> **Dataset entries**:
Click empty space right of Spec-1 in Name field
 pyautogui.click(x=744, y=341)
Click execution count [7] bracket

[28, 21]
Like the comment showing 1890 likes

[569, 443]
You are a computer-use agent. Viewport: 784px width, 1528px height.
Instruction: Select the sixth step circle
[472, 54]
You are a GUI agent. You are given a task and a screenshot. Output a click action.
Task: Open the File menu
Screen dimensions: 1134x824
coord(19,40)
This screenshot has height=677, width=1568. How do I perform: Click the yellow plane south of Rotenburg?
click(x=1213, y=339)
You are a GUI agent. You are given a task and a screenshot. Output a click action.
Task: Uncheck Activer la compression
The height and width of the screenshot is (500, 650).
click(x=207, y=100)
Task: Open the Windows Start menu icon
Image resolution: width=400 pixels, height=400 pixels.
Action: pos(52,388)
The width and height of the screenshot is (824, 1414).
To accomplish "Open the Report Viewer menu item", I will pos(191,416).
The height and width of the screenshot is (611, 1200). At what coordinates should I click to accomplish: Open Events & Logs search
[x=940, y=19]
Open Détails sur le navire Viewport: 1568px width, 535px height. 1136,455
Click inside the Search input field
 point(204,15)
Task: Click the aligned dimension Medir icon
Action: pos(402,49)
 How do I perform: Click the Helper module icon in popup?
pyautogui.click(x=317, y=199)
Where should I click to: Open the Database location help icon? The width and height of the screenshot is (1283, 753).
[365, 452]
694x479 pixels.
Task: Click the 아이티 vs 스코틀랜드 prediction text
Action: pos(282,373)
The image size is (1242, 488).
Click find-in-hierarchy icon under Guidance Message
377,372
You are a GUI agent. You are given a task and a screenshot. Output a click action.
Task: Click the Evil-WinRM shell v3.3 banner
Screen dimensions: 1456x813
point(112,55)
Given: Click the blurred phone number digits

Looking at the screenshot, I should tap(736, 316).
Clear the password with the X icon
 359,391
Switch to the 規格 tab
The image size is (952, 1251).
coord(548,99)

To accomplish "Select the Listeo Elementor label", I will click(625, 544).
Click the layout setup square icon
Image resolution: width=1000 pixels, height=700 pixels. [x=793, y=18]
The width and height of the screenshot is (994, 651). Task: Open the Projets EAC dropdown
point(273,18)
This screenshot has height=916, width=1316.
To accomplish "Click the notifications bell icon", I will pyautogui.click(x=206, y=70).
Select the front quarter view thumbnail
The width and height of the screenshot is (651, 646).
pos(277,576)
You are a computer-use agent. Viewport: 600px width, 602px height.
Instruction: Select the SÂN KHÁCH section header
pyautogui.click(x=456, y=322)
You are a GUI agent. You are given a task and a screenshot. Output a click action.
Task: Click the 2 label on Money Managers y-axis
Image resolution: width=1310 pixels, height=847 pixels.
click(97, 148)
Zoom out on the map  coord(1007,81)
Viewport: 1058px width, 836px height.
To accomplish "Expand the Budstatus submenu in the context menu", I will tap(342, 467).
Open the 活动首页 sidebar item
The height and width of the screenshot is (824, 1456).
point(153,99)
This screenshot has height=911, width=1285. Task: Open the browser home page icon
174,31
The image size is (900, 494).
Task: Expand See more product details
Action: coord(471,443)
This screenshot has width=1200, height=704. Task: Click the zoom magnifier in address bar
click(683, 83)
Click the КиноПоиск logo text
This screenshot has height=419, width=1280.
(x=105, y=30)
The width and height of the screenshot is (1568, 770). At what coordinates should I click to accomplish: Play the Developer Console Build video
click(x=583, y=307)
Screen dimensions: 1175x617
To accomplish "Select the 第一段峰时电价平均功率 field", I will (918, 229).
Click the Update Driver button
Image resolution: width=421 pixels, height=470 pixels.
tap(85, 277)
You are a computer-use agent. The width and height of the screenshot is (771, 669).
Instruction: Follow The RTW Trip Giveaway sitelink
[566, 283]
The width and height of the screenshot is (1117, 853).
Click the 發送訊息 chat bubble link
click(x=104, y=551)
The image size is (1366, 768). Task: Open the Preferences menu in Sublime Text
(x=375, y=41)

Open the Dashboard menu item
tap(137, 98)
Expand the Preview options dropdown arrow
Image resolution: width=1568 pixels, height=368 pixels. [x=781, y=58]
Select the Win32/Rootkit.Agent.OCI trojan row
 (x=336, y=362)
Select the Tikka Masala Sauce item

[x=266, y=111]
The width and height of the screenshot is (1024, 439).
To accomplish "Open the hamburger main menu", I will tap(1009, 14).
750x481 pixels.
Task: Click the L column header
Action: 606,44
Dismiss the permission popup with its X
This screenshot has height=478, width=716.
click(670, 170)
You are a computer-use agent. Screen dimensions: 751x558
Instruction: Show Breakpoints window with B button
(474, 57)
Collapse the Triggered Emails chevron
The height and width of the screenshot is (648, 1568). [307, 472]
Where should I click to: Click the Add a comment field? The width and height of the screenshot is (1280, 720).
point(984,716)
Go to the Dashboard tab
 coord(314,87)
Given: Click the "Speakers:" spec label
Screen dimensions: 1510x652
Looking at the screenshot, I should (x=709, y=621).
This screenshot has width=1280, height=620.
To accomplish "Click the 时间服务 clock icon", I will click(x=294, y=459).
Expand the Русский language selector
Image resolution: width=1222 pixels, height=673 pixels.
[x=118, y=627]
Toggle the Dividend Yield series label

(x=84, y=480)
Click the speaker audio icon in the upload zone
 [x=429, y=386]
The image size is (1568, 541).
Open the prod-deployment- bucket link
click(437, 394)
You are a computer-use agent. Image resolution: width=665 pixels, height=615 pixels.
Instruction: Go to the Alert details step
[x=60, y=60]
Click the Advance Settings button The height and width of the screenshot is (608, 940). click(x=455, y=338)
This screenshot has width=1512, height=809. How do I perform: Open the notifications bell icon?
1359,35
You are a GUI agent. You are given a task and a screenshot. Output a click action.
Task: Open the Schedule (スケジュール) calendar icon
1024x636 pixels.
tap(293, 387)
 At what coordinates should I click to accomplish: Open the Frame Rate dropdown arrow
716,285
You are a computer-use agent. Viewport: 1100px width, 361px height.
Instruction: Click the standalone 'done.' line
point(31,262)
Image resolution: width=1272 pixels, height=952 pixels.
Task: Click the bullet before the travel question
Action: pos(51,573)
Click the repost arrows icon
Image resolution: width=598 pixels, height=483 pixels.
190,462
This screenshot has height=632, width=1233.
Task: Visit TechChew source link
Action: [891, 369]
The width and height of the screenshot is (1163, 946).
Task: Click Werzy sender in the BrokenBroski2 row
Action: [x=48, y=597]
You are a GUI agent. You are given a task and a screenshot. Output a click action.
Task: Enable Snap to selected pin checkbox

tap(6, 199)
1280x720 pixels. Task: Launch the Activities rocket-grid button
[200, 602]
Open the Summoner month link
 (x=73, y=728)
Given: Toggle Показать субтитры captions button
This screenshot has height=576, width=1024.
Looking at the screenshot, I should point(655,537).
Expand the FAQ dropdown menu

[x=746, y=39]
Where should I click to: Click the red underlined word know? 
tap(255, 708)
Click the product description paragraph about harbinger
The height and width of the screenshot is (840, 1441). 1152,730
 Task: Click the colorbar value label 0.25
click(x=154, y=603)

> **What you need to do**: What you return must match the data word for word.

> **Worked solution**:
Click empty space right of Spec-1 in Name field
 pyautogui.click(x=744, y=341)
Click execution count [7] bracket

[28, 21]
Like the comment showing 1890 likes

[569, 443]
You are a computer-use agent. Viewport: 784px width, 1528px height.
Instruction: Select the sixth step circle
[472, 54]
You are a GUI agent. You are given a task and a screenshot. Output a click action.
Task: Open the File menu
Screen dimensions: 1134x824
coord(19,40)
This screenshot has height=677, width=1568. How do I perform: Click the yellow plane south of Rotenburg?
click(x=1213, y=339)
You are a GUI agent. You are given a task and a screenshot. Output a click action.
Task: Uncheck Activer la compression
The height and width of the screenshot is (500, 650).
click(x=207, y=100)
Task: Open the Windows Start menu icon
Image resolution: width=400 pixels, height=400 pixels.
Action: pos(52,388)
The width and height of the screenshot is (824, 1414).
To accomplish "Open the Report Viewer menu item", I will pos(191,416).
The height and width of the screenshot is (611, 1200). At what coordinates should I click to accomplish: Open Events & Logs search
[x=940, y=19]
Open Détails sur le navire Viewport: 1568px width, 535px height. 1136,455
Click inside the Search input field
 point(204,15)
Task: Click the aligned dimension Medir icon
Action: pos(402,49)
 How do I perform: Click the Helper module icon in popup?
pyautogui.click(x=317, y=199)
Where should I click to: Open the Database location help icon? The width and height of the screenshot is (1283, 753).
[365, 452]
694x479 pixels.
Task: Click the 아이티 vs 스코틀랜드 prediction text
Action: pos(282,373)
The image size is (1242, 488).
Click find-in-hierarchy icon under Guidance Message
377,372
You are a GUI agent. You are given a task and a screenshot. Output a click action.
Task: Click the Evil-WinRM shell v3.3 banner
Screen dimensions: 1456x813
point(112,55)
Given: Click the blurred phone number digits

Looking at the screenshot, I should tap(736, 316).
Clear the password with the X icon
 359,391
Switch to the 規格 tab
The image size is (952, 1251).
coord(548,99)

To accomplish "Select the Listeo Elementor label", I will click(625, 544).
Click the layout setup square icon
Image resolution: width=1000 pixels, height=700 pixels. [x=793, y=18]
The width and height of the screenshot is (994, 651). Task: Open the Projets EAC dropdown
point(273,18)
This screenshot has height=916, width=1316.
To accomplish "Click the notifications bell icon", I will pyautogui.click(x=206, y=70).
Select the front quarter view thumbnail
The width and height of the screenshot is (651, 646).
pos(277,576)
You are a computer-use agent. Viewport: 600px width, 602px height.
Instruction: Select the SÂN KHÁCH section header
pyautogui.click(x=456, y=322)
You are a GUI agent. You are given a task and a screenshot. Output a click action.
Task: Click the 2 label on Money Managers y-axis
Image resolution: width=1310 pixels, height=847 pixels.
click(97, 148)
Zoom out on the map  coord(1007,81)
Viewport: 1058px width, 836px height.
To accomplish "Expand the Budstatus submenu in the context menu", I will tap(342, 467).
Open the 活动首页 sidebar item
The height and width of the screenshot is (824, 1456).
point(153,99)
This screenshot has height=911, width=1285. Task: Open the browser home page icon
174,31
The image size is (900, 494).
Task: Expand See more product details
Action: coord(471,443)
This screenshot has width=1200, height=704. Task: Click the zoom magnifier in address bar
click(683, 83)
Click the КиноПоиск logo text
This screenshot has height=419, width=1280.
(x=105, y=30)
The width and height of the screenshot is (1568, 770). At what coordinates should I click to accomplish: Play the Developer Console Build video
click(x=583, y=307)
Screen dimensions: 1175x617
To accomplish "Select the 第一段峰时电价平均功率 field", I will (918, 229).
Click the Update Driver button
Image resolution: width=421 pixels, height=470 pixels.
tap(85, 277)
You are a computer-use agent. The width and height of the screenshot is (771, 669).
Instruction: Follow The RTW Trip Giveaway sitelink
[566, 283]
The width and height of the screenshot is (1117, 853).
Click the 發送訊息 chat bubble link
click(x=104, y=551)
The image size is (1366, 768). Task: Open the Preferences menu in Sublime Text
(x=375, y=41)

Open the Dashboard menu item
tap(137, 98)
Expand the Preview options dropdown arrow
Image resolution: width=1568 pixels, height=368 pixels. [x=781, y=58]
Select the Win32/Rootkit.Agent.OCI trojan row
 (x=336, y=362)
Select the Tikka Masala Sauce item

[x=266, y=111]
The width and height of the screenshot is (1024, 439).
To accomplish "Open the hamburger main menu", I will tap(1009, 14).
750x481 pixels.
Task: Click the L column header
Action: 606,44
Dismiss the permission popup with its X
This screenshot has height=478, width=716.
click(670, 170)
You are a computer-use agent. Screen dimensions: 751x558
Instruction: Show Breakpoints window with B button
(474, 57)
Collapse the Triggered Emails chevron
The height and width of the screenshot is (648, 1568). [307, 472]
Where should I click to: Click the Add a comment field? The width and height of the screenshot is (1280, 720).
point(984,716)
Go to the Dashboard tab
 coord(314,87)
Given: Click the "Speakers:" spec label
Screen dimensions: 1510x652
Looking at the screenshot, I should (x=709, y=621).
This screenshot has width=1280, height=620.
To accomplish "Click the 时间服务 clock icon", I will click(x=294, y=459).
Expand the Русский language selector
Image resolution: width=1222 pixels, height=673 pixels.
[x=118, y=627]
Toggle the Dividend Yield series label

(x=84, y=480)
Click the speaker audio icon in the upload zone
 [x=429, y=386]
The image size is (1568, 541).
Open the prod-deployment- bucket link
click(437, 394)
You are a computer-use agent. Image resolution: width=665 pixels, height=615 pixels.
Instruction: Go to the Alert details step
[x=60, y=60]
Click the Advance Settings button The height and width of the screenshot is (608, 940). click(x=455, y=338)
This screenshot has width=1512, height=809. How do I perform: Open the notifications bell icon?
1359,35
You are a GUI agent. You are given a task and a screenshot. Output a click action.
Task: Open the Schedule (スケジュール) calendar icon
1024x636 pixels.
tap(293, 387)
 At what coordinates should I click to accomplish: Open the Frame Rate dropdown arrow
716,285
You are a computer-use agent. Viewport: 1100px width, 361px height.
Instruction: Click the standalone 'done.' line
point(31,262)
Image resolution: width=1272 pixels, height=952 pixels.
Task: Click the bullet before the travel question
Action: pos(51,573)
Click the repost arrows icon
Image resolution: width=598 pixels, height=483 pixels.
190,462
This screenshot has height=632, width=1233.
Task: Visit TechChew source link
Action: [891, 369]
The width and height of the screenshot is (1163, 946).
Task: Click Werzy sender in the BrokenBroski2 row
Action: [x=48, y=597]
You are a GUI agent. You are given a task and a screenshot. Output a click action.
Task: Enable Snap to selected pin checkbox

tap(6, 199)
1280x720 pixels. Task: Launch the Activities rocket-grid button
[200, 602]
Open the Summoner month link
 (x=73, y=728)
Given: Toggle Показать субтитры captions button
This screenshot has height=576, width=1024.
Looking at the screenshot, I should point(655,537).
Expand the FAQ dropdown menu

[x=746, y=39]
Where should I click to: Click the red underlined word know? 
tap(255, 708)
Click the product description paragraph about harbinger
The height and width of the screenshot is (840, 1441). 1152,730
 Task: Click the colorbar value label 0.25
click(x=154, y=603)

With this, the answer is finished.